La diffusion introductive d'images de mauvaise qualité, sorties de reportages TV sur des émeutes et manifestations de banlieue, renvoient à cette fenêtre ouverte sur la banlieue, et prédisposent à la fiction : la couverture médiatique est traîtresse, réductrice, et volontairement spectaculaire, et entretient forcément l'image de jeunes délinquants cowboys, prêts à tout pour, en retour, faire la une des journaux. "La violence engendre la violence" peut-on entendre dans la bouche de Hubert. Propos central du film, mais avant tout une pique adressée aux journalistes, malmenés par le réalisateur, et rendus responsables d'une escalade de la violence. La caméra du réalisateur prétend, elle, exorciser ce mal-être, en lui donnant le rang d'oeuvre d'art, en le sortant du caractère du hic et nunc, de son immédiateté. Et 20 ans plus tard, l'objectif est atteint. Loin de ne conserver des banlieues que leurs côtés les plus artistiques, susceptibles d'être reproduits dans la réalité présente, M. Kassovitz immortalise la violence et la rend constitutive d'un territoire enclavé, fonctionnant en vase-clos, comme on a immortalisé la violence (toute relative) du far-west américain dans les western hollywoodiens.

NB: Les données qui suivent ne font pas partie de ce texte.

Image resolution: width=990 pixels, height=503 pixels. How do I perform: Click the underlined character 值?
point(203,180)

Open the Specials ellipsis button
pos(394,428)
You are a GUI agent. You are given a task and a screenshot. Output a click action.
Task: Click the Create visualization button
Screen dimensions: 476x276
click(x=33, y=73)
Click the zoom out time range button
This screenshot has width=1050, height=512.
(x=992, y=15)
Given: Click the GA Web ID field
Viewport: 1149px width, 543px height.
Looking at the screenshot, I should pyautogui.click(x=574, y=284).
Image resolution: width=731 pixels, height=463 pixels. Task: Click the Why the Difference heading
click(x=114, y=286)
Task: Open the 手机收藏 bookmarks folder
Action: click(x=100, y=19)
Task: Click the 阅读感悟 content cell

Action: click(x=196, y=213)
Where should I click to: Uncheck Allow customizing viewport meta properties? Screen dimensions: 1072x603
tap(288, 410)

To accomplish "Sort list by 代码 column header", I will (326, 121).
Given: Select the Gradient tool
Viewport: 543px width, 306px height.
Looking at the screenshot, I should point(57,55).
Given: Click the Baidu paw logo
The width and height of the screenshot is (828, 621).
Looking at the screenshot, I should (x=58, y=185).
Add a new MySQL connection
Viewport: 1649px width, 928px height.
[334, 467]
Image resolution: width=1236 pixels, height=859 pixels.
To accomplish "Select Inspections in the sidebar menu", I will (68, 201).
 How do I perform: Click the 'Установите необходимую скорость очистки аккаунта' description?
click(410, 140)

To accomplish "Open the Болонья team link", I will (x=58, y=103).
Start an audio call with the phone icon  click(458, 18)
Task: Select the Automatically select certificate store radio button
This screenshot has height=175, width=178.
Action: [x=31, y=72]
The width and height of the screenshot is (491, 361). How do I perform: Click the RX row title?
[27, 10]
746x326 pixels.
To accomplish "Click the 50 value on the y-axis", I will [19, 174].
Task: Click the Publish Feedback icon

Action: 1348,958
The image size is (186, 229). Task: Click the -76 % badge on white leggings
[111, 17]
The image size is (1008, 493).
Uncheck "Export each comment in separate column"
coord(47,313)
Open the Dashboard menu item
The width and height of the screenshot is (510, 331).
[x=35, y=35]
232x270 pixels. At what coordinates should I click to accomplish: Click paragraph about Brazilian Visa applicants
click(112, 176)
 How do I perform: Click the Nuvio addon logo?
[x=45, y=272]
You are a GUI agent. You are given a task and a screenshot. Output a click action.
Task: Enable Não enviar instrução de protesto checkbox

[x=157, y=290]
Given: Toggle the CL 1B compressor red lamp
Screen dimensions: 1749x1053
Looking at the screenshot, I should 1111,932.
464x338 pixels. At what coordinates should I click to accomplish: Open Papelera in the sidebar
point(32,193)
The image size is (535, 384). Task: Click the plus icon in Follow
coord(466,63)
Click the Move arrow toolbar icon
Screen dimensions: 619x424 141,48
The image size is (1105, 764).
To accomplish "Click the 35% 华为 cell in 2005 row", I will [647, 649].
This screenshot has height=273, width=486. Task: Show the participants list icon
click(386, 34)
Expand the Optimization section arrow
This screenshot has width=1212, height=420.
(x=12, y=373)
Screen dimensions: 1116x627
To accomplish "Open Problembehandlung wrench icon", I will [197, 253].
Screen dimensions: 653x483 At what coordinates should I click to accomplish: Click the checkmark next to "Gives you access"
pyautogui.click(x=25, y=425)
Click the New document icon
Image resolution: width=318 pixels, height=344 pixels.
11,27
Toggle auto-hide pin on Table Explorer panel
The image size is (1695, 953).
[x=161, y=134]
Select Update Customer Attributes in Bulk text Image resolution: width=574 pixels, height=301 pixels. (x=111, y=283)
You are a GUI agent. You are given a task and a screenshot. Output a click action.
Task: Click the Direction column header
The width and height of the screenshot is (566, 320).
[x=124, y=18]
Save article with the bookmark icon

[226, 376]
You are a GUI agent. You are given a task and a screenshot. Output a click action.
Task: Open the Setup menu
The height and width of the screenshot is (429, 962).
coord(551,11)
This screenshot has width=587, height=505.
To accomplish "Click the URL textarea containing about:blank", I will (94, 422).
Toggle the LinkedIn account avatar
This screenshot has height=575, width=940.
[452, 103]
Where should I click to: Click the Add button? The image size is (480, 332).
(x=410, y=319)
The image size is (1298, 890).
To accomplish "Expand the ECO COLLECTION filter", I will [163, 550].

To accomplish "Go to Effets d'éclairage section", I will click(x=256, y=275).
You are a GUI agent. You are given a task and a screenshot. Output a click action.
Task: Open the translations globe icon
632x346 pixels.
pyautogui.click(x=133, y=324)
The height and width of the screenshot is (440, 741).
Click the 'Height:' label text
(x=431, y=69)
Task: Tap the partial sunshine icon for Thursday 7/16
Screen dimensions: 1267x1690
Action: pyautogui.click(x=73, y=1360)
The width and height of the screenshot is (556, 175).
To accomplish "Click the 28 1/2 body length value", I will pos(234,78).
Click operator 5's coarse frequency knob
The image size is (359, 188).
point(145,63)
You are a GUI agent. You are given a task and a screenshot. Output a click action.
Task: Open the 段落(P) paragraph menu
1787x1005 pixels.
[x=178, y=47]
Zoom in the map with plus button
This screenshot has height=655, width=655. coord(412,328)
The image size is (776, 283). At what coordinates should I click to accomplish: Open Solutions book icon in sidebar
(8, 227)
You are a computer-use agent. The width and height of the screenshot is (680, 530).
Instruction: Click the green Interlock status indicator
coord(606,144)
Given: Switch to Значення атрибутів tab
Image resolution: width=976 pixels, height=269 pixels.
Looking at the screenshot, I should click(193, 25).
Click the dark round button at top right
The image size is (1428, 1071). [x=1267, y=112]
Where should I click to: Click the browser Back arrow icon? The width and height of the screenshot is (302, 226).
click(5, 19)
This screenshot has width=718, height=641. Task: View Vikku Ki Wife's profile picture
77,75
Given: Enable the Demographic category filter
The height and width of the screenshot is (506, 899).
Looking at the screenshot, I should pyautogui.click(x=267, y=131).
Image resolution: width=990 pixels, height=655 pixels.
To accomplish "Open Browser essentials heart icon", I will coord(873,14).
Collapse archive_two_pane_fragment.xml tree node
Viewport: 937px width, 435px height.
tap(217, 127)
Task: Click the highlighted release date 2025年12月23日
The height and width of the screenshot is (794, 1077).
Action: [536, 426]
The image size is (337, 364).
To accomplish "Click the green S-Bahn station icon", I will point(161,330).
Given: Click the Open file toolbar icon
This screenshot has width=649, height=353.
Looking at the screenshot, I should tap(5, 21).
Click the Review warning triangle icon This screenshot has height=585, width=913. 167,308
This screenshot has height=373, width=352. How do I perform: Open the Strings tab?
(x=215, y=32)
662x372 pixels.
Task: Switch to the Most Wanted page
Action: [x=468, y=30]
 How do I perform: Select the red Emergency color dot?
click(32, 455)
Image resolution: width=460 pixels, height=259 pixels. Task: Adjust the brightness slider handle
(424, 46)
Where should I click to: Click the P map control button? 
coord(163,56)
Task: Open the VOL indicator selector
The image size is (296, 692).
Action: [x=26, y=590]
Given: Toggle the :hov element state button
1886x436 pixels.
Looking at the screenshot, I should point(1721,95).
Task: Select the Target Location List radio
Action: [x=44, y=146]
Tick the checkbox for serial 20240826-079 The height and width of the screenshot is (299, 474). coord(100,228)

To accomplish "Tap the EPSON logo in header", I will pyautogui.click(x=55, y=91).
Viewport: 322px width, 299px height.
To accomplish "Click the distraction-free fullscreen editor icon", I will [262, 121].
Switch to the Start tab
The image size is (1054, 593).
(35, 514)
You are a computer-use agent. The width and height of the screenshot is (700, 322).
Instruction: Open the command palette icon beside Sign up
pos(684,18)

C'est cette violence nostalgique, perçue comme un mal sans être tolérée (l'ordalie finale de Vinz nous le rappelant), qui fait écho à notre actualité : les banlieues ne s'enflamment plus. Leur capacité de résistance et de résilience semble avoir été étouffée par les hurlements indignés des journaux et des politiciens, qui érigent la lutte contre l'islamisme radical dans les banlieues en priorité nationale. Ce mal silencieux, aux allures de rédemption face aux humiliations subies, nous ferait presque regretter qu'à une époque, la rébellion des banlieues prenait un visage de justice. La délinquance était la réaction charnelle d'un groupe hétérogène face au dédain, au mépris. La Haine se fait alors le porte-parole de trajectoires ascendantes, de résistants décidés à s'en sortir, de personnes qui, après avoir erré, retrouvent leur chemin. Loin d'accuser un camp en particulier, M. Kassovitz présentait une situation, des jeux d'influence et des conflits d'intérêts qui se superposaient, et qui rendaient la situation moins binaire. En somme, un monde déjà bien plus compréhensible. Mais ce monde a été obscurci par des enjeux religieux, qui n'ont pas détruit les anciens problèmes socio-économiques. La Haine aujourd'hui, c'est avant tout celle qui ne possède plus son porte-parole, et qui doit retrouver dans ses repères antérieurs une façon de s'accrocher au présent. Ce jeu dangereux, qui conduit à s'aveugler sur le présent dans la nostalgie d'un passé fantasmé, nous ferait presque culpabiliser de revenir souvent à ce grand film. Néanmoins, il en disait déjà beaucoup sur son époque, et nous en dit peut-être encore aujourd'hui sur la nôtre.